## Exercise details
According to the passage on Rivian, what is the approximate starting price of the R2?

## Reading text
* Begin *

The key to Rivian becoming a profitable company that generates free cash flow largely centers around the launch of its new, lower-priced R2 next year. Its current R1 SUV can cost upward of $100,000 when fully loaded, and is thus more in the niche luxury EV SUV market. With a starting price around $45,000, the R2 will appeal to a much broader audience given its more affordable price.

Person charging an EV.

Image source: Getty Images.

That's only half the story, though. The R2 is also expected to have much better gross margins despite its lower price tag. The reason is that it will have much lower material costs than the R2, which are already contractually locked in with suppliers, and volumes are expected to be much higher, so the cost of building them will also be cheaper per vehicle, because fixed costs get absorbed across more units.

* End *

## Data shown
* Begin *

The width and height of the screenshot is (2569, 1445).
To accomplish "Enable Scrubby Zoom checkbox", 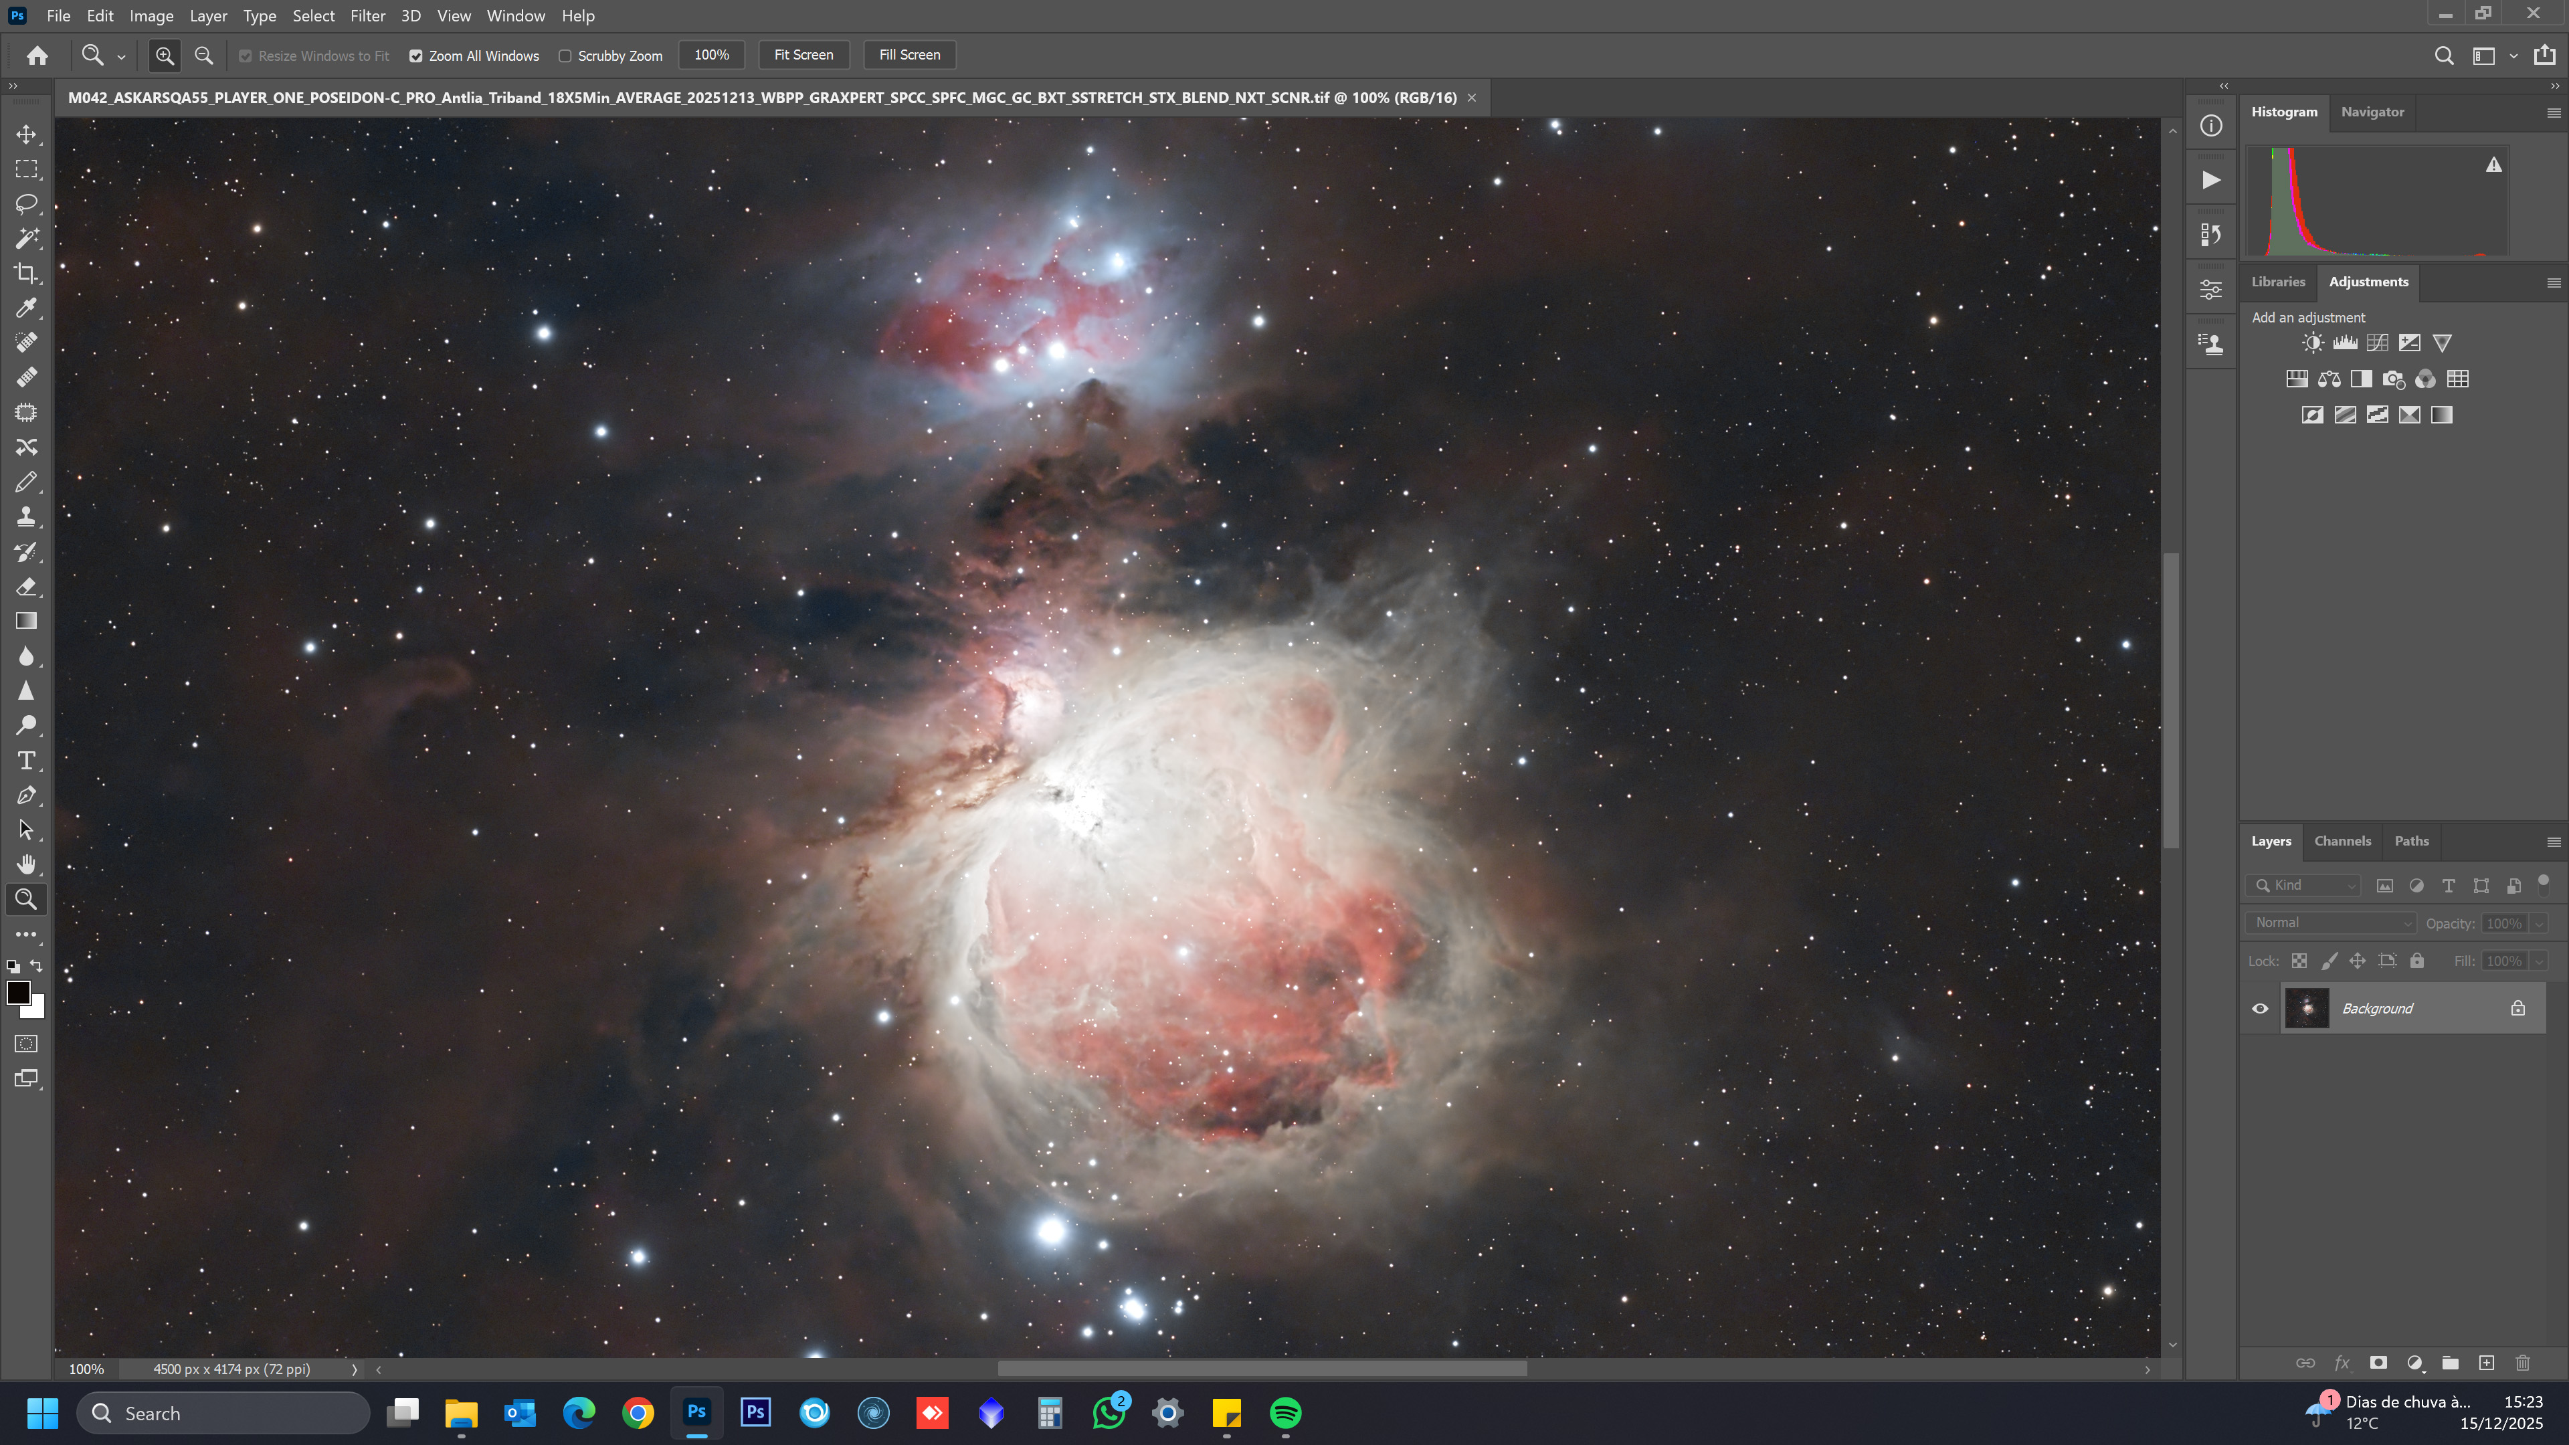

* End *

## Completed task
Around $45,000.